Welcome to America | Bubbles, Bowling, and Buñuel

The Lab Theatre in the University of Notre Dame’s Washington Hall

So. Two weeks done in the US of A. We spent most of week one on the second floor of a campus building, a ‘theater lab’ that acts as our rehearsal space. Occasionally we would wander out to ‘The Huddle,’ a building opposite that houses various eateries and drinkeries that cater for our lunchtime needs. And in the evening, we would wander out to a local bar and chew the cud. But truthfully, we were in a kind of bubble, an other-world consisting of five British actors, a suitcase of props and costumes, and lots of bottles of water. And yet we are still not immune to the spiraling tornado that is emanating from the White House. The TV is awash with experts and questions and rants and fears. And honestly, I’m scared of where this all may lead. Arrests made at JFK Airport, protests, executive orders, closing borders. Strange times.

One of the classes I was asked to teach on was on the subject of rhetoric and great speeches, so I thought I’d work with them on the Mark Antony “Friends, Romans, countrymen” speech. Reading over it, this section hit me between the eyes:

“O judgment! Thou art fled to brutish beasts,
And men have lost their reason.”

Even in our iambic bubble, you can never hide away too far…

Ground transportation is Will Donaldson approved.

In fact, to highlight the surreal in all this we were greeted at Chicago airport, when we landed, with a stretch limousine. “Why?” my daughter demanded jealously when I told her. Well, apparently it was the cheaper option. All I know is that, since Chicago is an hour behind South Bend, Indiana, there was a time when I, sitting at the front and Jack, sitting right at the back, were in different time zones.

Indiana is southeast from Chicago and Lake Michigan. South Bend, the local town, is a low sprawl of highways and chain stores, much like many an American town – with so much space to play with, the architecture is generally low and wide. It’s also pretty featureless.

The University of Notre Dame, meanwhile, is a mix of impressive buildings that seem to be, in a uniformly sand-blasted way, gothic-influenced and money-influenced. For the 8,500 students here, the facilities are palatial. Apparently, many students get scholarships, which is a good job as the annual fee is apparently $61,000. The mind boggles. (You sure you want to take away the cap on the £9,000 annual fee in the UK?) The university has its own fire station, its own police force, its own zip code, and even its own power plant.

We also boggle at adverts and billboards that are so wonderfully unenglish. So far we’ve been enticed by various stores and messages: “Let’s Spoon,” “Femme Fatale” (a gun store), “Don’t Get Caught Dirty,” and a TV advert that promises to “lubricate itself right in the package.” As you can imagine, we play up the stereotype and react in a suitably Downton Abbey manner.

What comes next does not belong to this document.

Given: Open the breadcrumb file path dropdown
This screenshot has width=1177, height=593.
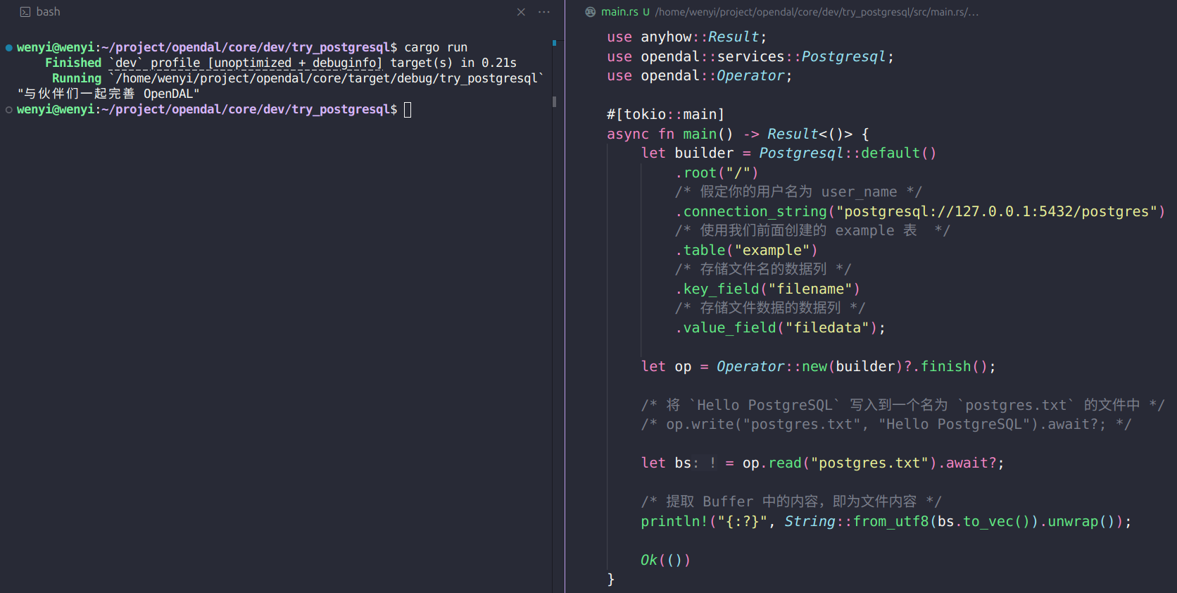Looking at the screenshot, I should [x=817, y=12].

One big highlight this week has been to watch a live ice hockey match – a first for me. At the beginning, Will, Sarah, and I stared incomprehensibly at the high-speed mayhem but, with the help of some hockey moms cheering on their high school kids, by the end of it we were cheering and nodding knowingly at the two-minute penalties and the nuances of stick and puck. Great fun. For the record, Newtrier beat St.Joseph’s 8-2.

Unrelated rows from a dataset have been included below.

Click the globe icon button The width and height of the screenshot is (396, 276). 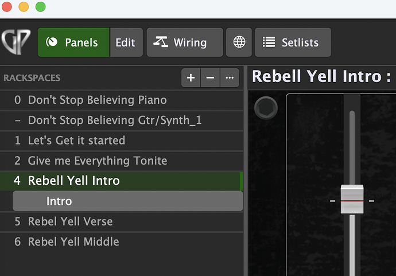pos(239,42)
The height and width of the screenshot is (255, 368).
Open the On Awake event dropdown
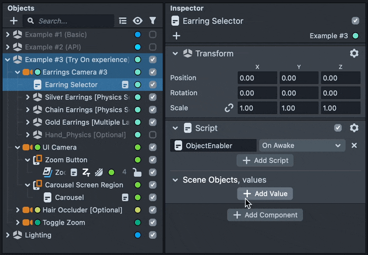coord(301,146)
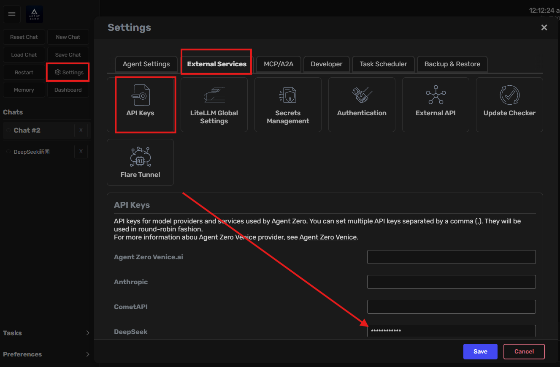
Task: Open LiteLLM Global Settings icon
Action: click(x=214, y=95)
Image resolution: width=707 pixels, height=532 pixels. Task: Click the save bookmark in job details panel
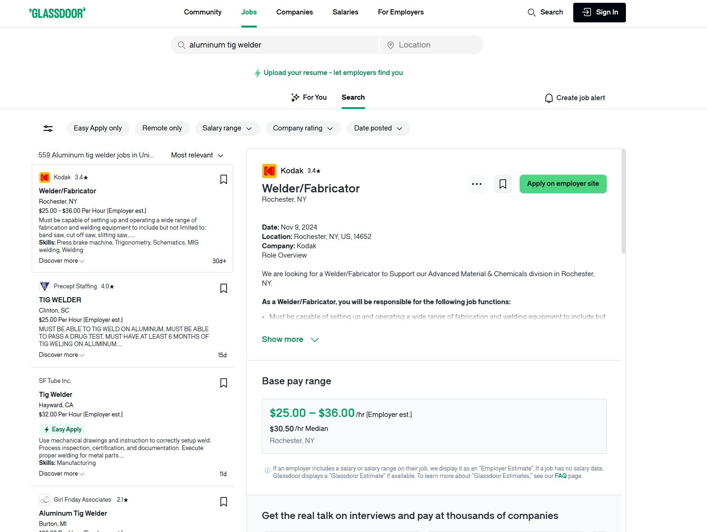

The boys have also ventured out to the local bowling alley. It seemed such an unprepossessing place as we drove up to Chippewa Bowl. But inside, an astonishing tardis of striking and unsparing proportions (see what I did there?). Seventy lanes. SEVENTY lanes. I ask you. Probably a good thing, as it meant no-one noticed the spirited but average fare from lane 52…

It’s surprisingly mild for the time of year but finally, in the last few days, the snow has come in. Not a staggering amount, but enough to impress five Brits and give us an excuse to finally unpack those extra Michelin-sponsored layers. Jas’ roller blades will have to wait though. In the meantime, we get our exercise in the hotel gym. I think we all know it won’t last, but we’re pretty keen cyclists, runners, and cross-trainers for this week at least.

Looking out from the stage of Washington Hall.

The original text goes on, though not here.